Exercise instructions: Filter the entries, keeping every line with the word "will".
(Exercise input begins)
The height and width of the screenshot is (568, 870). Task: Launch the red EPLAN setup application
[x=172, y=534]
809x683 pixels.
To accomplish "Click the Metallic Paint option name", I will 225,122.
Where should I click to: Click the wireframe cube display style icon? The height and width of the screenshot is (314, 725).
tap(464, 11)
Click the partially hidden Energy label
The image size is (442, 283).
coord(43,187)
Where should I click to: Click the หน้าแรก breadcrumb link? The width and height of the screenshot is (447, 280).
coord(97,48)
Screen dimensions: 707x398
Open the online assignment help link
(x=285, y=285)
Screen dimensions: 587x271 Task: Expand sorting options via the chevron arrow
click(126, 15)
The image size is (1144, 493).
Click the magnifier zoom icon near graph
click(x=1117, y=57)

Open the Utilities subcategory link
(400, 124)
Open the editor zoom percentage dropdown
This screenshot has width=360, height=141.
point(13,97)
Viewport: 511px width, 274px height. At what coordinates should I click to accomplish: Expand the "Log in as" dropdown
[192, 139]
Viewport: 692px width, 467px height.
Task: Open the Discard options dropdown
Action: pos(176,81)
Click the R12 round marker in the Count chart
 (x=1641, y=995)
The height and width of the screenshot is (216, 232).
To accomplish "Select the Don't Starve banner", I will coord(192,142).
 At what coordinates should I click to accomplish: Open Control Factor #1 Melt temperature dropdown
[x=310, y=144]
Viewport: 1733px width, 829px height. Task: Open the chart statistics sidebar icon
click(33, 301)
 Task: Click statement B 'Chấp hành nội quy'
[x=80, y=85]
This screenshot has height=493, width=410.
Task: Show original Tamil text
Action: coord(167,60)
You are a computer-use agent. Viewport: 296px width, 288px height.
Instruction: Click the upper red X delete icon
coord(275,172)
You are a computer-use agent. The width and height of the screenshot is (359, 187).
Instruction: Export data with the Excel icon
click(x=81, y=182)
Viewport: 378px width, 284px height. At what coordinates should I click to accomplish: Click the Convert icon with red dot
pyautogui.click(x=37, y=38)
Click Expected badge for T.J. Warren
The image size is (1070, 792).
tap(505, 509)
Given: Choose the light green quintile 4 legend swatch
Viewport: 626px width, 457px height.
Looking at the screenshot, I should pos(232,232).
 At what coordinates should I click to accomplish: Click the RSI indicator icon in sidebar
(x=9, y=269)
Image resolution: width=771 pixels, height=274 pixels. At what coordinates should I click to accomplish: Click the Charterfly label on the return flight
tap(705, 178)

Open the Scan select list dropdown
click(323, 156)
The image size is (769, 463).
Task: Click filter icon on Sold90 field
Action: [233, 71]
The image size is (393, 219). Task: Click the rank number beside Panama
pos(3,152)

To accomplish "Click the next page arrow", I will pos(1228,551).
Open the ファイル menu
(Exercise input ends)
Solution:
To accomplish "Click the Metallic Paint option name", I will 225,122.
To accomplish "Select the Don't Starve banner", I will coord(192,142).
To accomplish "Click the next page arrow", I will pos(1228,551).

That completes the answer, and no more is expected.